The apartment they entered was small and crammed full of books. Books marched in double file on the wooden floor along the baseboards of the hallway, books tottered on high shelves nailed haphazardly onto all the walls, tall piles of books swayed on top of every piece of furniture. Just when he’d almost felt himself warming to the bishop, the old man had to go and ruin it.

“That there’s a lot of books,” he complained.

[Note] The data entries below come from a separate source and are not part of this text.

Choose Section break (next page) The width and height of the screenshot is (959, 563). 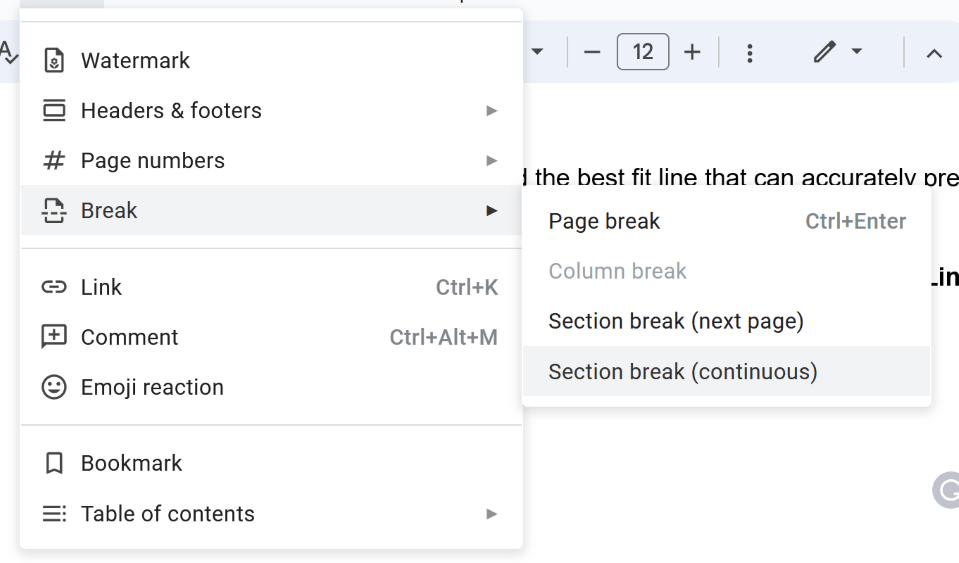click(x=676, y=322)
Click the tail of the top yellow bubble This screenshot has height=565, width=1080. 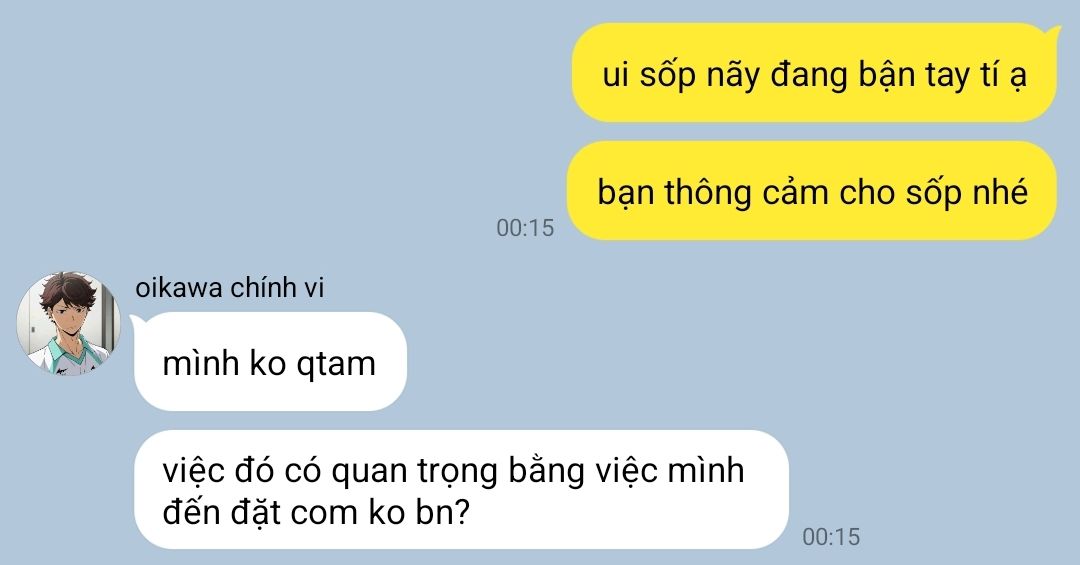[x=1052, y=30]
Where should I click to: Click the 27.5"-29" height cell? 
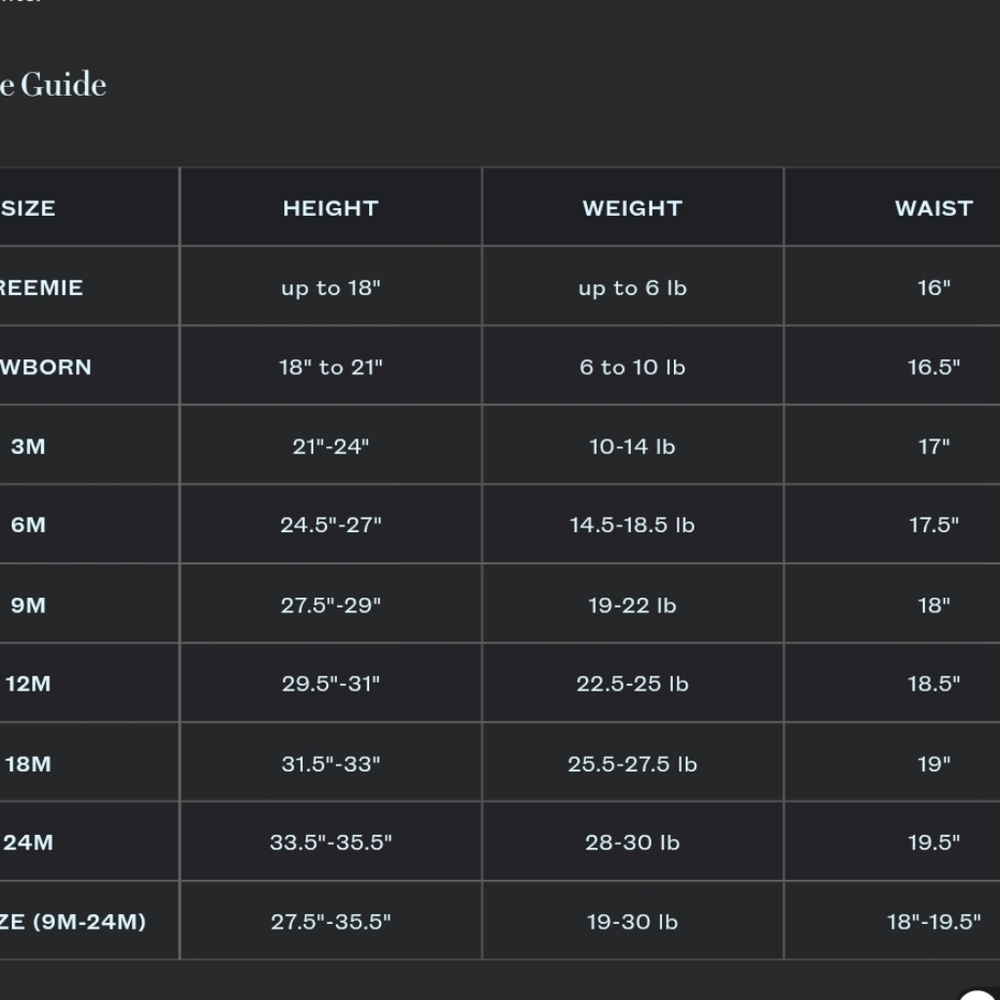[330, 605]
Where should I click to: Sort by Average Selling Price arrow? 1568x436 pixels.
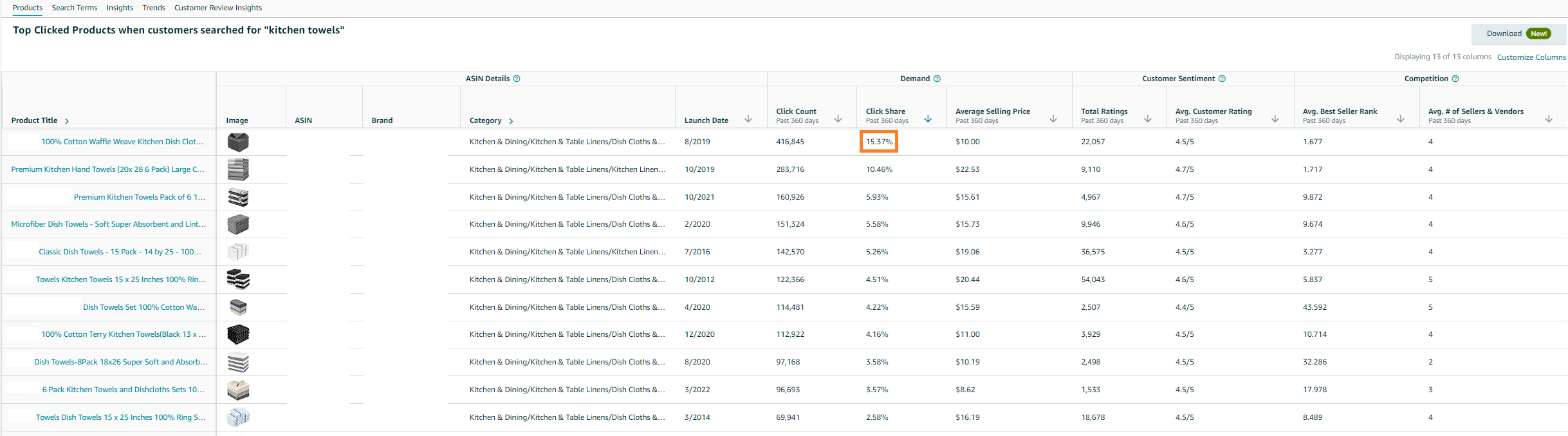[x=1053, y=119]
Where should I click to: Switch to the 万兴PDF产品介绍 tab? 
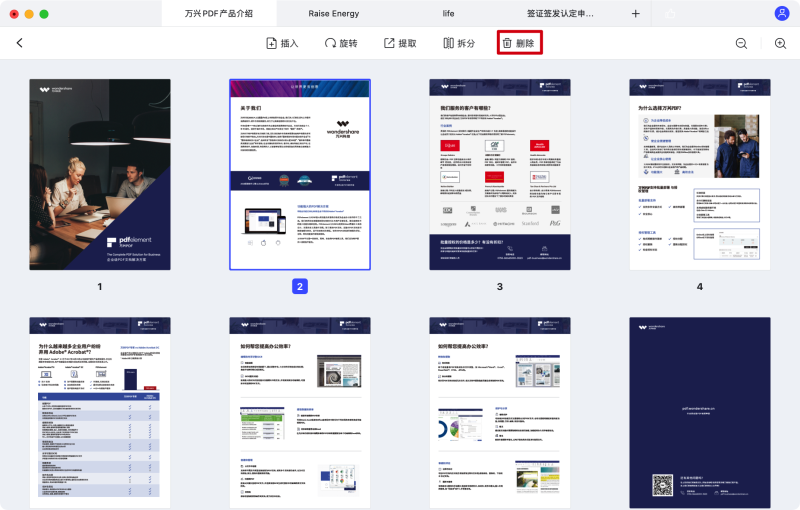point(217,14)
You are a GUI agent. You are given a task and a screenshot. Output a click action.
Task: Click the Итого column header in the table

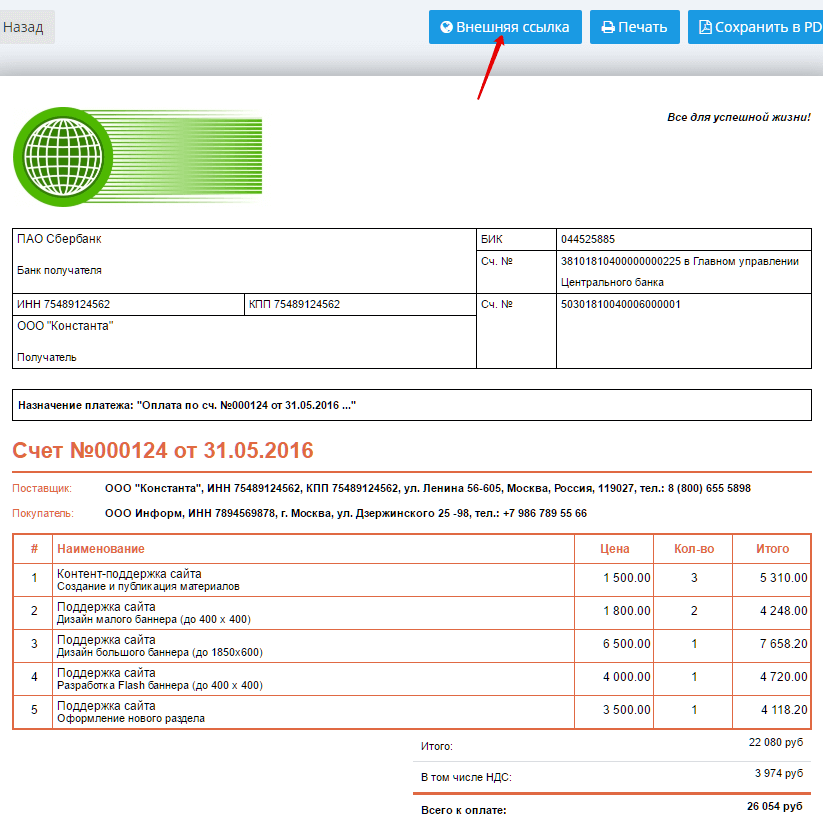pyautogui.click(x=772, y=548)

“They are my great treasure,” the priest said, “which makes me a very poor Christian, for does not the Lord exhort us to lay up our treasures in Heaven? And yet mine are stacked upon the carpet, where the moth does indeed corrupt. Please,” he smiled, “lay your burdens down here.”

They dropped their gear and arms in a small room opening from the hallway.

“I am glad you are here, old friend.” The bishop ushered them all into a small kitchen where a cast-iron stove squatted on slates in the corner and the smell of spiced chicken and rice punched Calvin in the stomach. The walls were egg-yolk yellow, clean but bare, other than a simple wooden cross on one wall. “It is a wonderful surprise to see you. I have an unpleasant task ahead of me, and I need my resolve strengthened. Also, you are just in time to share our food. No fried basilisk or broiled sea serpent, but there is enough for everyone!”

A younger man with the same smile rose from a seat beside the stove. He, too, wore priestly black with the white collar. “I’ll set three more places, Father,” he said, and quickly plated up food for the new arrivals.

“You must ignore the way this one addresses me.” The bishop leaned in close to Cal conspiratorially. “His name is Chigozie, and he really is my son. Ha!”

They sat on mismatched stools around the small table. The five of them crowded the room to capacity; Cal ate with his elbows pinned to his sides and he ran a constant risk of bumping a shelf of crockery behind him.

“Where’s your other son, Chinwe?” Thalanes asked. “Is Ofodile not pursuing the family profession?”

“My brother has chosen a different occupation.” Chigozie didn’t look up.

“You may find him in the Vieux Carré if you are here long,” the bishop added. “We do not see him often; he is a man of business, and has much on his hands. But if you see him, you must call him Etienne—he goes by his second name now.”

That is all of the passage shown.